Saved data entries:

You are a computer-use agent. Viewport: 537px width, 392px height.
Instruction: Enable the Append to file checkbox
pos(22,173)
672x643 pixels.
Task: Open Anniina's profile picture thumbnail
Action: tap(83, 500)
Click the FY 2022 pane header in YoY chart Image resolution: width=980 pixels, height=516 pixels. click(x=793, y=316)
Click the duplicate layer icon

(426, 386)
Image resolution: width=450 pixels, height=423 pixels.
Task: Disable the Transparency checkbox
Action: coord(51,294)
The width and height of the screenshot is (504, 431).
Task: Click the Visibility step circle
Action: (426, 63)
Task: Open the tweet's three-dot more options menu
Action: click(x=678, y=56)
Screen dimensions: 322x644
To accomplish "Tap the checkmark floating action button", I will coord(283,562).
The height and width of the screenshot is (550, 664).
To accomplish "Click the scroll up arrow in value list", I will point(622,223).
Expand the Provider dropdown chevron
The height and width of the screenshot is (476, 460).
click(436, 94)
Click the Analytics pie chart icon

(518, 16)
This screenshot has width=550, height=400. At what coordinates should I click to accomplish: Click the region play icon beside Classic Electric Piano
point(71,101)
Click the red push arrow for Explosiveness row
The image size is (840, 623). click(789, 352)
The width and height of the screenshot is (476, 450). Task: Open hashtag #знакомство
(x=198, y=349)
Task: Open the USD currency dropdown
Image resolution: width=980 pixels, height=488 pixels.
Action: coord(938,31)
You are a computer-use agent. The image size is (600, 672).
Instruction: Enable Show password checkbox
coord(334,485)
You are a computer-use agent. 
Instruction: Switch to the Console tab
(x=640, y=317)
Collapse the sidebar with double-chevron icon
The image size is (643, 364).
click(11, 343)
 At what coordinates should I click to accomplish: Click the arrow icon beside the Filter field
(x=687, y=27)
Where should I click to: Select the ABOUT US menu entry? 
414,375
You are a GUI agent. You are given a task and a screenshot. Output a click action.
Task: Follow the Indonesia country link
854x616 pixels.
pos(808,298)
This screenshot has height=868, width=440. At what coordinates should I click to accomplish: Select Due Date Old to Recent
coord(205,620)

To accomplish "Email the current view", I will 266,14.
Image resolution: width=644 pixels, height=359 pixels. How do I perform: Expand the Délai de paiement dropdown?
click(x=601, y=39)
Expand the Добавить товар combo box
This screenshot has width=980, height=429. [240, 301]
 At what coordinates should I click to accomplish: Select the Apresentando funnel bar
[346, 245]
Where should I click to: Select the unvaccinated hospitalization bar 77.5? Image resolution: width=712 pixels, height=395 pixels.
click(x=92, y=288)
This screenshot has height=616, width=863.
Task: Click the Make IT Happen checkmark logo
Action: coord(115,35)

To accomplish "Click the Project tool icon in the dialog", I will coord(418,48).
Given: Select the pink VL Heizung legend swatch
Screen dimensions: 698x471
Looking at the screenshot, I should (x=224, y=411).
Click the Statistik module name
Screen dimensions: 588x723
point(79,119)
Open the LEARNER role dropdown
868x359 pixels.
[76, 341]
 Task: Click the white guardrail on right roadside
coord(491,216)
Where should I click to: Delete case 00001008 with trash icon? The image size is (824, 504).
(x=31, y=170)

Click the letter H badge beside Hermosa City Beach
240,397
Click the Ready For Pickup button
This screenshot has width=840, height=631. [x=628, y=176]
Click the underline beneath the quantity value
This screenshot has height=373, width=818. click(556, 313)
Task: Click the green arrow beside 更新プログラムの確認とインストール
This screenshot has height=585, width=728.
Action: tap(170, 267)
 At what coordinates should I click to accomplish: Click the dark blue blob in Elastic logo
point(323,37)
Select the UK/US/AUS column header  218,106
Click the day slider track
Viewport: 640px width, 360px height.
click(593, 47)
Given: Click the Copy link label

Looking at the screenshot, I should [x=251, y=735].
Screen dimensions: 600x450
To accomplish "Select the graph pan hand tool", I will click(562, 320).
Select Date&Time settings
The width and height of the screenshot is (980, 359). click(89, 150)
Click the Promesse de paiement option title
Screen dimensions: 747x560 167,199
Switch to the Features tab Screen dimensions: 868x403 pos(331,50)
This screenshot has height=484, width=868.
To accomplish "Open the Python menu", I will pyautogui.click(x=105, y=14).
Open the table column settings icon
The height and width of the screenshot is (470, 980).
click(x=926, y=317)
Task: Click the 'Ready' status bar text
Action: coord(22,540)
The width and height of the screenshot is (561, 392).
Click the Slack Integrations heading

What the task asks:
Reproduce every line of the data verbatim.

Answer to this task:
You are a computer-use agent. Viewport: 537px width, 392px height.
Instruction: Enable the Append to file checkbox
pos(22,173)
672x643 pixels.
Task: Open Anniina's profile picture thumbnail
Action: tap(83, 500)
Click the FY 2022 pane header in YoY chart Image resolution: width=980 pixels, height=516 pixels. click(x=793, y=316)
Click the duplicate layer icon

(426, 386)
Image resolution: width=450 pixels, height=423 pixels.
Task: Disable the Transparency checkbox
Action: coord(51,294)
The width and height of the screenshot is (504, 431).
Task: Click the Visibility step circle
Action: (426, 63)
Task: Open the tweet's three-dot more options menu
Action: click(x=678, y=56)
Screen dimensions: 322x644
To accomplish "Tap the checkmark floating action button", I will coord(283,562).
The height and width of the screenshot is (550, 664).
To accomplish "Click the scroll up arrow in value list", I will point(622,223).
Expand the Provider dropdown chevron
The height and width of the screenshot is (476, 460).
click(436, 94)
Click the Analytics pie chart icon

(518, 16)
This screenshot has width=550, height=400. At what coordinates should I click to accomplish: Click the region play icon beside Classic Electric Piano
point(71,101)
Click the red push arrow for Explosiveness row
The image size is (840, 623). click(789, 352)
The width and height of the screenshot is (476, 450). Task: Open hashtag #знакомство
(x=198, y=349)
Task: Open the USD currency dropdown
Image resolution: width=980 pixels, height=488 pixels.
Action: coord(938,31)
You are a computer-use agent. The image size is (600, 672).
Instruction: Enable Show password checkbox
coord(334,485)
You are a computer-use agent. 
Instruction: Switch to the Console tab
(x=640, y=317)
Collapse the sidebar with double-chevron icon
The image size is (643, 364).
click(11, 343)
 At what coordinates should I click to accomplish: Click the arrow icon beside the Filter field
(x=687, y=27)
Where should I click to: Select the ABOUT US menu entry? 
414,375
You are a GUI agent. You are given a task and a screenshot. Output a click action.
Task: Follow the Indonesia country link
854x616 pixels.
pos(808,298)
This screenshot has height=868, width=440. At what coordinates should I click to accomplish: Select Due Date Old to Recent
coord(205,620)

To accomplish "Email the current view", I will 266,14.
Image resolution: width=644 pixels, height=359 pixels. How do I perform: Expand the Délai de paiement dropdown?
click(x=601, y=39)
Expand the Добавить товар combo box
This screenshot has width=980, height=429. [240, 301]
 At what coordinates should I click to accomplish: Select the Apresentando funnel bar
[346, 245]
Where should I click to: Select the unvaccinated hospitalization bar 77.5? Image resolution: width=712 pixels, height=395 pixels.
click(x=92, y=288)
This screenshot has height=616, width=863.
Task: Click the Make IT Happen checkmark logo
Action: coord(115,35)

To accomplish "Click the Project tool icon in the dialog", I will coord(418,48).
Given: Select the pink VL Heizung legend swatch
Screen dimensions: 698x471
Looking at the screenshot, I should (x=224, y=411).
Click the Statistik module name
Screen dimensions: 588x723
point(79,119)
Open the LEARNER role dropdown
868x359 pixels.
[76, 341]
 Task: Click the white guardrail on right roadside
coord(491,216)
Where should I click to: Delete case 00001008 with trash icon? The image size is (824, 504).
(x=31, y=170)

Click the letter H badge beside Hermosa City Beach
240,397
Click the Ready For Pickup button
This screenshot has width=840, height=631. [x=628, y=176]
Click the underline beneath the quantity value
This screenshot has height=373, width=818. click(556, 313)
Task: Click the green arrow beside 更新プログラムの確認とインストール
This screenshot has height=585, width=728.
Action: tap(170, 267)
 At what coordinates should I click to accomplish: Click the dark blue blob in Elastic logo
point(323,37)
Select the UK/US/AUS column header  218,106
Click the day slider track
Viewport: 640px width, 360px height.
click(593, 47)
Given: Click the Copy link label

Looking at the screenshot, I should [x=251, y=735].
Screen dimensions: 600x450
To accomplish "Select the graph pan hand tool", I will click(562, 320).
Select Date&Time settings
The width and height of the screenshot is (980, 359). click(89, 150)
Click the Promesse de paiement option title
Screen dimensions: 747x560 167,199
Switch to the Features tab Screen dimensions: 868x403 pos(331,50)
This screenshot has height=484, width=868.
To accomplish "Open the Python menu", I will pyautogui.click(x=105, y=14).
Open the table column settings icon
The height and width of the screenshot is (470, 980).
click(x=926, y=317)
Task: Click the 'Ready' status bar text
Action: coord(22,540)
The width and height of the screenshot is (561, 392).
Click the Slack Integrations heading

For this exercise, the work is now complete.